ECLI:NL:RBNHO:2021:11160

Rechtbank Noord-Holland

Datum uitspraak
20 oktober 2021
Publicatiedatum
3 december 2021
Zaaknummer
C/15/320462 / FA RK 21-4549
Instantie
Rechtbank Noord-Holland
Type
Uitspraak
Rechtsgebied
Civiel recht; Personen- en familierecht
Procedures
  • Eerste aanleg - enkelvoudig
Rechters
Vindplaatsen
  • Rechtspraak.nl
AI samenvatting door LexboostAutomatisch gegenereerd

Verlening van een zorgmachtiging op basis van de Wet verplichte geestelijke gezondheidszorg

In deze zaak heeft de Rechtbank Noord-Holland op 20 oktober 2021 een beschikking gegeven inzake de verlening van een zorgmachtiging voor betrokkene, geboren op [geboortedatum], op verzoek van de officier van justitie. Het verzoekschrift was op 21 september 2021 ingediend, en de rechtbank heeft de behandeling van het verzoek op 11 oktober 2021 gestart. Vanwege technische problemen werd de behandeling uitgesteld tot 20 oktober 2021, waarbij duidelijke procesafspraken zijn gemaakt. De rechtbank oordeelde dat de voortzetting van de behandeling conform deze afspraken heeft plaatsgevonden en dat betrokkene niet in zijn verweer is beperkt.

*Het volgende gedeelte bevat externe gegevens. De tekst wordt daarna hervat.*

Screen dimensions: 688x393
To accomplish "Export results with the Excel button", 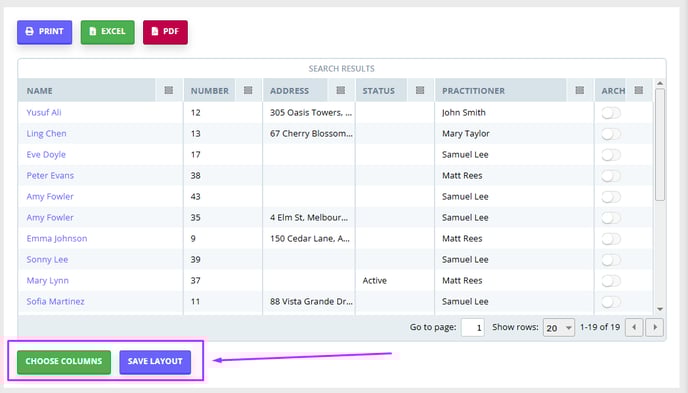I will [108, 32].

De rechtbank heeft vastgesteld dat betrokkene lijdt aan een psychische stoornis, namelijk een autismespectrumstoornis in combinatie met een schizo-affectieve stoornis. De advocaat van betrokkene pleitte voor afwijzing van het verzoek, maar de rechtbank oordeelde dat er ernstig nadeel voor betrokkene of anderen aanwezig is, waaronder levensgevaar en ernstige psychische schade. De rechtbank concludeerde dat verplichte zorg noodzakelijk is, omdat er geen mogelijkheden voor passende zorg op vrijwillige basis zijn.

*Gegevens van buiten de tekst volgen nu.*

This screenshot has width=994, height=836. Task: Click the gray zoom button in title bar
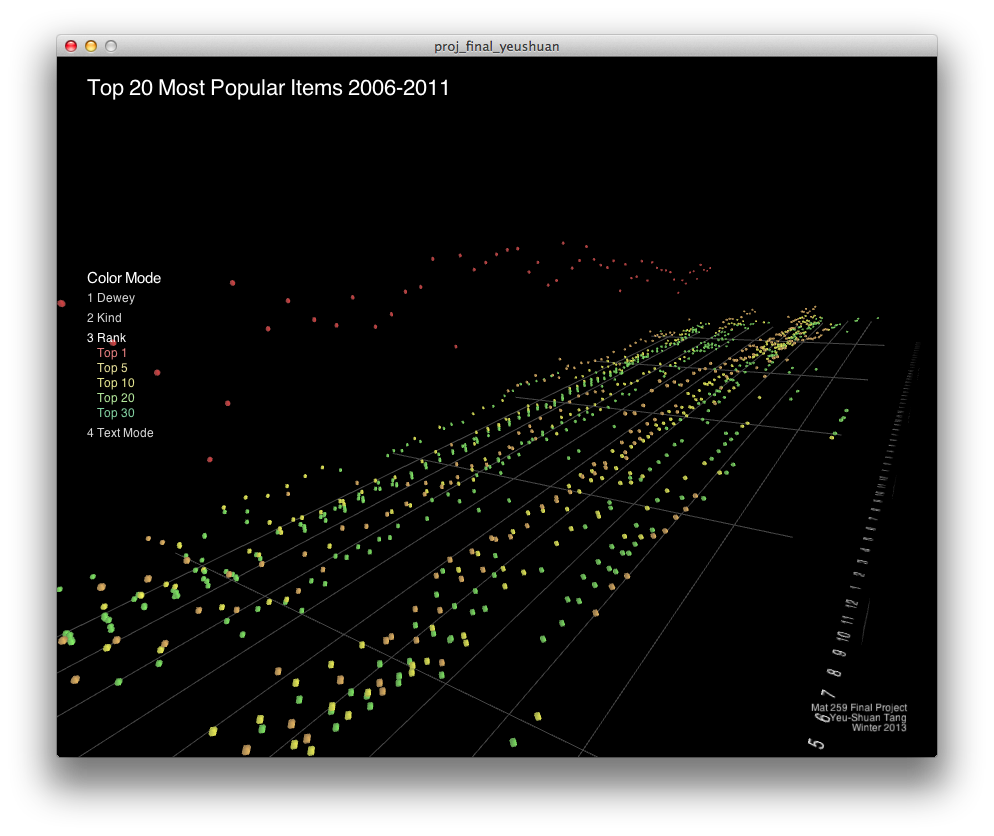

De rechtbank verleende de zorgmachtiging voor een periode van twaalf maanden, tot en met 20 oktober 2022, en bepaalde de vormen van verplichte zorg die nodig zijn om het ernstig nadeel af te wenden. De beschikking is openbaar uitgesproken door mr. F. Kleefmann, rechter, in aanwezigheid van mr. S.J. den Otter als griffier.

Uitspraak

RECHTBANK NOORD-HOLLAND

Familie en Jeugd
locatie Haarlem
Machtiging tot het verlenen van verplichte zorg
zaak-/rekestnr.: C/15/320462 / FA RK 21-4549
beschikking van de enkelvoudige kamer van 20 oktober 2021,
naar aanleiding van het verzoek van de officier van justitie tot het verlenen van een zorgmachtiging als bedoeld in artikel 6:4 van de Wet verplichte geestelijke gezondheidszorg, ten aanzien van:
[betrokkene],
geboren op [geboortedatum] ,
wonende te [plaats] ,
hierna: betrokkene,
advocaat mr. A. Spel, gevestigd te Alkmaar.

1.Procedure

1.1.
Bij het verzoekschrift, ingekomen ter griffie op 21 september 2021, heeft de officier van justitie verzocht om afgifte van een zorgmachtiging ten aanzien van betrokkene.
1.2.
Bij het verzoekschrift zijn de volgende bijlagen gevoegd:
  • de medische verklaring van 9 september 2021;
  • het zorgplan van 2 september 2021;
  • de bevindingen van de geneesheer-directeur van 20 september 2021.
1.3.
De voortzetting van de mondelinge behandeling van het verzoek heeft plaatsgevonden op 20 oktober 2021. Hoewel uitgangspunt binnen de Wvggz is – mede gelet op de kwetsbare positie van betrokkene – dat betrokkene fysiek wordt gehoord, acht de rechtbank dat op dit moment niet verantwoord vanwege de ontwikkelingen rondom het coronavirus. De rechtbank sluit hiermee aan bij de landelijke maatregelen om de verspreiding van het virus te beperken.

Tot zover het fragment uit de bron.